If draw() has been called enough times that the list is longer than the anim.limit chosen in setup(), elements are dropped off the front until it’s the right length.

speed(30)

def setup(anim):
    anim.dots = []
    anim.limit = 100

def draw(anim):
    x, y = random(WIDTH), random(HEIGHT)
    dotcolor = color(HSV, random(), .6, .9)
    anim.dots.append([x, y, dotcolor])

    for x, y, clr in anim.dots:
        clr.alpha -= 1.0/anim.limit
        fill(clr)
        arc(x, y, 20)
    anim.dots = anim.dots[-anim.limit:]

def stop(anim):
    print("Final population:", len(anim.dots))

Since this run was halted after 86 frames, the stop() function reports having an identical number of items in its dots list. What would you expect it to print out if the animation ran for 100 frames? What about 101 or 1,000,000?

Bailing out

PlotDevice animations typically run in an open-ended fashion – new frames will be generated until you hit ⌘. to end the run. You’ll occassionally want more direct control over this, particularly when debugging. There are a couple of ways to prevent an animation from galloping away from you.

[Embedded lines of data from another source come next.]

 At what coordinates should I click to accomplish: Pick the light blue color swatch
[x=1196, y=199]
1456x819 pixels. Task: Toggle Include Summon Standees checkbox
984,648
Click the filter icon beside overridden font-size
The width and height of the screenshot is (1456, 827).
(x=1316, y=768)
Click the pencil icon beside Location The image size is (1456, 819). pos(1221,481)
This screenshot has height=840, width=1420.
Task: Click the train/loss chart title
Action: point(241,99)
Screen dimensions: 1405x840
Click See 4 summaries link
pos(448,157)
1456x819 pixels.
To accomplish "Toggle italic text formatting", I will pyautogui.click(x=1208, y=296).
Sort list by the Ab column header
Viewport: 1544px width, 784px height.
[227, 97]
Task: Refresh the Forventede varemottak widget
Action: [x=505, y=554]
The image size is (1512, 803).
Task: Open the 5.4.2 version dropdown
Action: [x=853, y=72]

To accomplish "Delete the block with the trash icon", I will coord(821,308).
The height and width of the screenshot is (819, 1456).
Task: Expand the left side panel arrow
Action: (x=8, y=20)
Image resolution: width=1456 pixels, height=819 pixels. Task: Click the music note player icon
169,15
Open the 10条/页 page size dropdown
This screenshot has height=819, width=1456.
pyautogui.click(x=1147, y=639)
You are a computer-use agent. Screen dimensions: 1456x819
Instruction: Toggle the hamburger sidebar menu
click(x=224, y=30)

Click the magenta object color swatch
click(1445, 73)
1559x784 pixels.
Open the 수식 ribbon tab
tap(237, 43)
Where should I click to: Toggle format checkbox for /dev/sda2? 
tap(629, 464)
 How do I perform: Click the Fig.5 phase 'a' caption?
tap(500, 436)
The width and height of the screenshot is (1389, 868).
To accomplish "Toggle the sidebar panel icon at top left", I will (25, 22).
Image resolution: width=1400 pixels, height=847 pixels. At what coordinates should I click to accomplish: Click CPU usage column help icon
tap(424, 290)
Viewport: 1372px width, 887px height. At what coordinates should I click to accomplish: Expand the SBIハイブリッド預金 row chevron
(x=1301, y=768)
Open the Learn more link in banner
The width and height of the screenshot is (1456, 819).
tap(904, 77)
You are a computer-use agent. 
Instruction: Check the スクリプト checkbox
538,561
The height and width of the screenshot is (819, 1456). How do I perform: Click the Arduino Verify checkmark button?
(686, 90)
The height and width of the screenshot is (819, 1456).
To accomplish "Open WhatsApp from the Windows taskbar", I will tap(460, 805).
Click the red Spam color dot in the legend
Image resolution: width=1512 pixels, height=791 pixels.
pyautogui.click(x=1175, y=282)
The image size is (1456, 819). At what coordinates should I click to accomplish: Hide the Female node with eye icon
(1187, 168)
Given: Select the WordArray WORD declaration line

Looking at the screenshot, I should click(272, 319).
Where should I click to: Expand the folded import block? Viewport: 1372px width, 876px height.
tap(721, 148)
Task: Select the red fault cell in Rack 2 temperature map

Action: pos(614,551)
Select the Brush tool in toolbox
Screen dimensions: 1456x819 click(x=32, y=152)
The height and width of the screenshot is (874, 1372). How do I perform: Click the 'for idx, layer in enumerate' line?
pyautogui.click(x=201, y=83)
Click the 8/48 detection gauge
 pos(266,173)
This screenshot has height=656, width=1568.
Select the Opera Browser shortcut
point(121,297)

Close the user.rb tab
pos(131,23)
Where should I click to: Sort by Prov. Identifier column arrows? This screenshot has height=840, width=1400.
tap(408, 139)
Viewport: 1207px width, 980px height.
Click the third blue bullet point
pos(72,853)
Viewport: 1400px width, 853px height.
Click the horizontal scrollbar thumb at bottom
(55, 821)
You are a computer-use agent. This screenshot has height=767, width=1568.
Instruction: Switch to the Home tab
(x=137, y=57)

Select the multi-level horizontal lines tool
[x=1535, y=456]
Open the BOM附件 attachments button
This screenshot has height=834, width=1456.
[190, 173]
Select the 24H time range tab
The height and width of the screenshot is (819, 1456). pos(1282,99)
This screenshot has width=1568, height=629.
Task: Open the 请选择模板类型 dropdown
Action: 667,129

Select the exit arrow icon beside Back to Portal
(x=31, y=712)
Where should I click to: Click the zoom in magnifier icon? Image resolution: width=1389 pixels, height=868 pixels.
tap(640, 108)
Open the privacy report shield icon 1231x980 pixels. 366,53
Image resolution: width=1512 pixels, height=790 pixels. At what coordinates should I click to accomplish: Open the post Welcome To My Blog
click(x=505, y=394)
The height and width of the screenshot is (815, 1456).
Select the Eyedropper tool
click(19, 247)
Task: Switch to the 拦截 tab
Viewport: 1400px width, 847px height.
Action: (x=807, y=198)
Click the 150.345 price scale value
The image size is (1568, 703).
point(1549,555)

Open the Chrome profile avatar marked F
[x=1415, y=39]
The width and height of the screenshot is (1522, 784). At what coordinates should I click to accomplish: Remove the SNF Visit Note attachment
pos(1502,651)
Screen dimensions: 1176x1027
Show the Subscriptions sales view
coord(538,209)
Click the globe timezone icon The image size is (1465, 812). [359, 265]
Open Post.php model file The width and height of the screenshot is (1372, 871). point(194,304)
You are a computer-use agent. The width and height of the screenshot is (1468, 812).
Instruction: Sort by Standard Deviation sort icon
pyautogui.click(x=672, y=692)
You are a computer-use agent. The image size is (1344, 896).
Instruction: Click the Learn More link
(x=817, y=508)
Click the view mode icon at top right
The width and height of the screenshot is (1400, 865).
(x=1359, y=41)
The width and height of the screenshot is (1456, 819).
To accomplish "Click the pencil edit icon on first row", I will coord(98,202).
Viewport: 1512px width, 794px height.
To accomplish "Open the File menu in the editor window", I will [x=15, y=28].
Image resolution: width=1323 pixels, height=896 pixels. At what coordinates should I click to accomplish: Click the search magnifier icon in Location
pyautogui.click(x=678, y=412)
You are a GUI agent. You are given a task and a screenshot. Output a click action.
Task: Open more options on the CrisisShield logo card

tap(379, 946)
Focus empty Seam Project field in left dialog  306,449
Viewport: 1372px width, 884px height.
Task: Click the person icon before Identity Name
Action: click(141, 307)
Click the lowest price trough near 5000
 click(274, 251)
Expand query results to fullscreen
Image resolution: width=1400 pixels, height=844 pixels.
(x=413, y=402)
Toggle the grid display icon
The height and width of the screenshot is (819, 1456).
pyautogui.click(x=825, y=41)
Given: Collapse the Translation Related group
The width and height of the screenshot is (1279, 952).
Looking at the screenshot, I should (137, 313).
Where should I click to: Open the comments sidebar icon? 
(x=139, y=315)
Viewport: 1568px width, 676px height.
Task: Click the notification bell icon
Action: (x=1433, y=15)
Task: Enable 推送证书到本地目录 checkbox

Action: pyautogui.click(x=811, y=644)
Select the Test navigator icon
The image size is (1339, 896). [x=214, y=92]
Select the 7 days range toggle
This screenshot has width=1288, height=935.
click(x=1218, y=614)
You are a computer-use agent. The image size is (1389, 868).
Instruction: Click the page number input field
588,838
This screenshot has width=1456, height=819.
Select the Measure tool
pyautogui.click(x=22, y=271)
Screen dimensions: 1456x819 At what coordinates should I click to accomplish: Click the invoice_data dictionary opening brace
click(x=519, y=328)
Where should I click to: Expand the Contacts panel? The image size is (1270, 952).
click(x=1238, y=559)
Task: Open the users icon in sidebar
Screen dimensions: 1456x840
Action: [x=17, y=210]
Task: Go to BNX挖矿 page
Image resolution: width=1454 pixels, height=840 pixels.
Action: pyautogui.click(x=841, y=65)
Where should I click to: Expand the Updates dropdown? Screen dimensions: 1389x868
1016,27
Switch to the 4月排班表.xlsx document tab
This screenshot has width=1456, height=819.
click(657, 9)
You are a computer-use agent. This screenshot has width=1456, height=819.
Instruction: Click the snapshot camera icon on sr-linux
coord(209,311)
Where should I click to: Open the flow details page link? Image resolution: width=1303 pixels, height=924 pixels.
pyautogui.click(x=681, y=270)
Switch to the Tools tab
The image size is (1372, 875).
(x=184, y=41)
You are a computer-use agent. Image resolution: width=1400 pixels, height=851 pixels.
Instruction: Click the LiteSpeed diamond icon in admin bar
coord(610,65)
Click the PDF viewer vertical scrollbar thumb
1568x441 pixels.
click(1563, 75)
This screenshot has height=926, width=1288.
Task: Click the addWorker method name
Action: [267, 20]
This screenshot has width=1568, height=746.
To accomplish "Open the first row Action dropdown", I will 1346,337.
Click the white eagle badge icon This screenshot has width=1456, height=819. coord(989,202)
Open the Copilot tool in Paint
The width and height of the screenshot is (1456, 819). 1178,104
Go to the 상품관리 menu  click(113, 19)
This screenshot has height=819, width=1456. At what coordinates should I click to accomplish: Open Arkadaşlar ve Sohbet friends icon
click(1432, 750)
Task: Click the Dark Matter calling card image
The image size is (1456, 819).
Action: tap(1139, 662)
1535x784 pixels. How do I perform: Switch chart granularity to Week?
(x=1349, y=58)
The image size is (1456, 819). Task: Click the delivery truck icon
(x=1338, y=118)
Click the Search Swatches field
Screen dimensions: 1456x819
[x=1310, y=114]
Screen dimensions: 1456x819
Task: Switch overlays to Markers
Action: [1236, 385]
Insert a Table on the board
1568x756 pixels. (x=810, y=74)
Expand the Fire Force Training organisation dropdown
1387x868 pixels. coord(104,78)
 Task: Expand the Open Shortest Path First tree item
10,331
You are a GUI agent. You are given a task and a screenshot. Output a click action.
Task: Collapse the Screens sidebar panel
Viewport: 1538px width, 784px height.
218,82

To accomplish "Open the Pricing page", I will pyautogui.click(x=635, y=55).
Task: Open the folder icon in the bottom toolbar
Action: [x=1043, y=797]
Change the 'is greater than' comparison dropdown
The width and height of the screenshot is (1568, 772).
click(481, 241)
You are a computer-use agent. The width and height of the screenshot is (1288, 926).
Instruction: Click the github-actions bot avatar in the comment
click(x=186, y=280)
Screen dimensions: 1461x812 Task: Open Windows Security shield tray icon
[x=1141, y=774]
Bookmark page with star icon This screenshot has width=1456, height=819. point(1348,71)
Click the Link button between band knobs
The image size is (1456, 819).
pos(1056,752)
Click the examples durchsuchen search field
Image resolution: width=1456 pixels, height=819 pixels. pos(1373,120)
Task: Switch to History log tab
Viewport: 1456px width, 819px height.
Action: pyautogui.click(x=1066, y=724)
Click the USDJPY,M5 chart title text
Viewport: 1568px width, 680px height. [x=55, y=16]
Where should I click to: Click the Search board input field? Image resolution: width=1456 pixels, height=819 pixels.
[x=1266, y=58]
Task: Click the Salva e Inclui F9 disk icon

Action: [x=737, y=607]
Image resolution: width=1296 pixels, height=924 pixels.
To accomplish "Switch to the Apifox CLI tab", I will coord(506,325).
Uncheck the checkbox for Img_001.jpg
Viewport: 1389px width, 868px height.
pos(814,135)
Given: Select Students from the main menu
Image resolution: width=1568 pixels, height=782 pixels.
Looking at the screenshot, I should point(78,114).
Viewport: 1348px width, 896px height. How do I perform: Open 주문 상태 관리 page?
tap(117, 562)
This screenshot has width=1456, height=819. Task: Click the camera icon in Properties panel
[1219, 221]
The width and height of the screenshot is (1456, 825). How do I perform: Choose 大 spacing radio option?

The first is a special case of the speed() command. If you call it with an FPS of zero, only a single frame will be drawn before the animation halts itself:

speed(0)

The second way to cut off an animation is to call the halt() command from within your draw() method. For instance, here’s how you’d limit an animation to a dozen frames:

def draw():
    ... # normal drawing code
    if FRAME==12:
        halt()

Tips for speed optimization

• If you plan to use a lot of lines in your animation, group them into a single path by using the bezier() command as part of a with statement and calling line() or lineto() & moveto() within the block. A single big path renders faster than many small paths. But keep in mind that all the lines in the path will have the same stroke color and width.
• If you plan to use a lot of text in your animation, create cached textpath() versions in your setup() routine and translate() those when drawing instead of repeatedly calling text() in the draw() command.
• Don’t get too irrationally exuberant with the speed() command. Cranking it up is often counterproductive since PlotDevice will attempt to update the screen faster than the hardware can support. In particular, if you’re not using a CRT there’s basically no reason to go above 60 Hz.
• Tune the size() of the canvas to exactly what you need – a smaller canvas means less screen to refresh.
  

Exporting an Animation

In addition to exporting frames as static images, you can export an animation as an H.264-encoded Quicktime movie or an animated GIF. Select the File → Export as Movie... menu or press ⇧⌘P. You can specify a number of frames to export and a frame rate (which will override whatever you set with speed()). Video exports also allow you to set a target bitrate to control compression quality. Animated GIFs will loop if the checkbox is selected.